Re: [LKP] [mm] ac5b2c1891: vm-scalability.throughput -61.3% regression

From: Linus Torvalds
Date: Mon Dec 03 2018 - 17:05:04 EST


On Mon, Dec 3, 2018 at 12:12 PM Andrea Arcangeli <aarcange@xxxxxxxxxx> wrote:
>
> On Mon, Dec 03, 2018 at 11:28:07AM -0800, Linus Torvalds wrote:
> >
> > One is the patch posted by Andrea earlier in this thread, which seems
> > to target just this known regression.
>
> For the short term the important thing is to fix the VM regression one
> way or another, I don't personally mind which way.
>
> > The other seems to be to revert commit ac5b2c1891 and instead apply
> >
> > https://lore.kernel.org/lkml/alpine.DEB.2.21.1810081303060.221006@xxxxxxxxxxxxxxxxxxxxxxxxx/
> >
> > which also seems to be sensible.
>
> In my earlier review of David's patch, it looked runtime equivalent to
> the __GFP_COMPACT_ONLY solution. It has the only advantage of adding a

I think there's a missing "not" in the above.

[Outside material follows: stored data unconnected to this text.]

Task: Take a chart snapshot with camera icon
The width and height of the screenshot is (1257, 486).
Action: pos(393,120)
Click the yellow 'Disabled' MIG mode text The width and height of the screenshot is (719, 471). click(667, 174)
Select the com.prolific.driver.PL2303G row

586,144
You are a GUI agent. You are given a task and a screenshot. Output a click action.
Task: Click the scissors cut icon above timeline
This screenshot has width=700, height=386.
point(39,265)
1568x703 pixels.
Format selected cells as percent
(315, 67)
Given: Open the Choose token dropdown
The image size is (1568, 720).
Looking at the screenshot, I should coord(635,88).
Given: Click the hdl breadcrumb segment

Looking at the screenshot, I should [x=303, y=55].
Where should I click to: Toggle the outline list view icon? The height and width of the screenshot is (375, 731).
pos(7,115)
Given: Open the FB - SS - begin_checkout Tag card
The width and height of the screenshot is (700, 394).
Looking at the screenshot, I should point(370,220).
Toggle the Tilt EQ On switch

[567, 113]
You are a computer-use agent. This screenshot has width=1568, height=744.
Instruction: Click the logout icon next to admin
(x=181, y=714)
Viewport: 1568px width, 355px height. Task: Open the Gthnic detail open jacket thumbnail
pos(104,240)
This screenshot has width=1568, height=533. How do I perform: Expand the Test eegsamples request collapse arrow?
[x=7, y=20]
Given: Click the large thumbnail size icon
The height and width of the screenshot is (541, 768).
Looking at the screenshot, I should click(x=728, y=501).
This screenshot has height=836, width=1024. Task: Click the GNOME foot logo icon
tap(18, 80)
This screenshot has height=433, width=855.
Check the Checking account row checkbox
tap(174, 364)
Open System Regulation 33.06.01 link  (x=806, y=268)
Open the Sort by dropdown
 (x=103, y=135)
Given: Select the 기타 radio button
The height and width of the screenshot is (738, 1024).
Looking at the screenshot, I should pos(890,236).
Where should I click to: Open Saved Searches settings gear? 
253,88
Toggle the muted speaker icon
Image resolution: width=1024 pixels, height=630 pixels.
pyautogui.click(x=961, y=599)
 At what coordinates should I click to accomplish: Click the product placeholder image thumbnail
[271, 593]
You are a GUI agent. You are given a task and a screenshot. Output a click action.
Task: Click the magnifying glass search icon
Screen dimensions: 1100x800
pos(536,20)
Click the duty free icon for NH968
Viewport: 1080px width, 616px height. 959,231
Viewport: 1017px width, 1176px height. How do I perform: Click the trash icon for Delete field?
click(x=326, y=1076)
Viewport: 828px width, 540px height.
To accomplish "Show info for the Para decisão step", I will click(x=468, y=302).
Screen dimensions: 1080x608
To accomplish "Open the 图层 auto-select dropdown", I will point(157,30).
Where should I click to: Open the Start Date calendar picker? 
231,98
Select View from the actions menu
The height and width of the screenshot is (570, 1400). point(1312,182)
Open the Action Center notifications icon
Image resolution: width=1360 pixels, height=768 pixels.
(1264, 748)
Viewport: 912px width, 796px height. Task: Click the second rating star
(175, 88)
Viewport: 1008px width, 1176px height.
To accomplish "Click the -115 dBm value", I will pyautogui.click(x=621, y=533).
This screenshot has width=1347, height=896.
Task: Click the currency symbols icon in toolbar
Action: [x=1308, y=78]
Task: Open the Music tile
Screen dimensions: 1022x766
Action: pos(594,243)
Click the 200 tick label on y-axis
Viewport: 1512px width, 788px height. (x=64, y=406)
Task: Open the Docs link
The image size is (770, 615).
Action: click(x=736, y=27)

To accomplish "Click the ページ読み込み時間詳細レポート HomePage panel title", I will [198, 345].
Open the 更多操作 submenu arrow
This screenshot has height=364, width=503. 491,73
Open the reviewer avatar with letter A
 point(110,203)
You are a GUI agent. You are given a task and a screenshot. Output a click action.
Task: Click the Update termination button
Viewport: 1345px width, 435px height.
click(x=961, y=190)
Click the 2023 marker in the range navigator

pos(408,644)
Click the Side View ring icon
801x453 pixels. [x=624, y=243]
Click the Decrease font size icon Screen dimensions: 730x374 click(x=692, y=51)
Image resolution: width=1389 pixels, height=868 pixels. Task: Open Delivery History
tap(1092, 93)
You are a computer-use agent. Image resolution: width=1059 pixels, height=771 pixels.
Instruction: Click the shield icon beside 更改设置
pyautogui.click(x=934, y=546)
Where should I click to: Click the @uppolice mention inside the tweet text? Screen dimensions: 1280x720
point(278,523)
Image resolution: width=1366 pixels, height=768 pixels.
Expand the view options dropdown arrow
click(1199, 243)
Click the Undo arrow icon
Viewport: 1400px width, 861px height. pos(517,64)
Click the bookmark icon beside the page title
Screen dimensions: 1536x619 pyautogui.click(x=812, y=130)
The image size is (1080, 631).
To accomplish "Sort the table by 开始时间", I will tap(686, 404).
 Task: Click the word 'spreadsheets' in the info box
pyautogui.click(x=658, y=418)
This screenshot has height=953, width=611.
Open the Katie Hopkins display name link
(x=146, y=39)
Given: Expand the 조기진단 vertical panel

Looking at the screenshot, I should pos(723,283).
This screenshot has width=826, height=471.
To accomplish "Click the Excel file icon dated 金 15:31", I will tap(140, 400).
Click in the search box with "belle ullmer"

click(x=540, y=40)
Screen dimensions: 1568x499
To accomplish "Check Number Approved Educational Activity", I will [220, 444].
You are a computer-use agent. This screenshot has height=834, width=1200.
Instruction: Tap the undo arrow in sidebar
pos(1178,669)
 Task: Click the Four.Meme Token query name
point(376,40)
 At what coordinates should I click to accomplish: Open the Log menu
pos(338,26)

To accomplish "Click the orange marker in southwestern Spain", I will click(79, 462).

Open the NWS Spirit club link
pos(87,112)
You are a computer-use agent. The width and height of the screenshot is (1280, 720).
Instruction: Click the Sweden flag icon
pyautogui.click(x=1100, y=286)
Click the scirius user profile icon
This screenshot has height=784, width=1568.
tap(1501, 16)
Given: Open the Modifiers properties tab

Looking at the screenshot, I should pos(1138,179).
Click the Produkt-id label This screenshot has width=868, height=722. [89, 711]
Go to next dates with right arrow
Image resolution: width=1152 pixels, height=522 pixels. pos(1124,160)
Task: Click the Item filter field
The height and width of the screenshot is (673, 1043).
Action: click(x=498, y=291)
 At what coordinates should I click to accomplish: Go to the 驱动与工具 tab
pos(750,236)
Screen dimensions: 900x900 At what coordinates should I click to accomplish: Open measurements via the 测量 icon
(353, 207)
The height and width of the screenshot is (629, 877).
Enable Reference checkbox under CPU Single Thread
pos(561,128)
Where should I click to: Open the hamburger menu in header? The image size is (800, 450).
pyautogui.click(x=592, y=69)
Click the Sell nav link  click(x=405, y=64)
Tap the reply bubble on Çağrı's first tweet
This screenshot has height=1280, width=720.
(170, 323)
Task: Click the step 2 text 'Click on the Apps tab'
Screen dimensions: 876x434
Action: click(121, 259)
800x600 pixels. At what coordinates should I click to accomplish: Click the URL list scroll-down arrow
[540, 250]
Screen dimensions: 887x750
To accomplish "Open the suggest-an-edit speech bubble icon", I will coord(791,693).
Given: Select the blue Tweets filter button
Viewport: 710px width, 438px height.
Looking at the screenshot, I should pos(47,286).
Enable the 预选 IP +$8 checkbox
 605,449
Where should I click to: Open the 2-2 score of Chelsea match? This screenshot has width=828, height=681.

> new gfpflag until we're sure we need it but it's the worst solution
> available for the long term in my view. It'd be ok to apply it as
> stop-gap measure though.

So I have no really strong opinions either way.

I looking at the two options, I think I'd personally have a slight
preference for that patch by David, not so much because it doesn't add
a new GFP flag, but because it seems to make it a lot more explicit
that GFP_TRANSHUGE_LIGHT automatically implies __GFP_NORETRY.

I think that makes a whole lot of conceptual sense with the whole
meaning of GFP_TRANSHUGE_LIGHT. It's all about "no
reclaim/compaction", but honestly, doesn't __GFP_NORETRY make sense?

So I look at David's patch, and I go "that makes sense", and then I
compare it with ac5b2c18911f ("mm: thp: relax __GFP_THISNODE for
MADV_HUGEPAGE mappings") and that makes me go "ok, that's a hack".

So *if* reverting ac5b2c18911f and applying David's patch instead
fixes the KVM latency issues (which I assume it really should do,
simply thanks to __GFP_NORETRY), then I think that makes more sense.

That said, I do agree that the

if (order == pageblock_order ...)

test in __alloc_pages_slowpath() in David's patch then argues for
"that looks hacky". But that code *is* inside the test for

if (costly_order && (gfp_mask & __GFP_NORETRY)) {

so within the context of that (not visible in the patch itself), it
looks like a sensible model. The whole point of that block is, as the
comment above it says

/*
* Checks for costly allocations with __GFP_NORETRY, which
* includes THP page fault allocations
*/

so I think all of David's patch is somewhat sensible, even if that
specific "order == pageblock_order" test really looks like it might
want to be clarified.

BUT.

With all that said, I really don't mind that __GFP_COMPACT_ONLY
approach either. I think David's patch makes sense in a bigger
context, while the __GFP_COMPACT_ONLY patch makes sense in the context
of "let's just fix this _particular_ special case.

As long as both work (and apparently they do), either is perfectly find by me.

Some kind of "Thunderdome for patches" is needed, with an epic soundtrack.

"Two patches enter, one patch leaves!"

I don't so much care which one.

Linus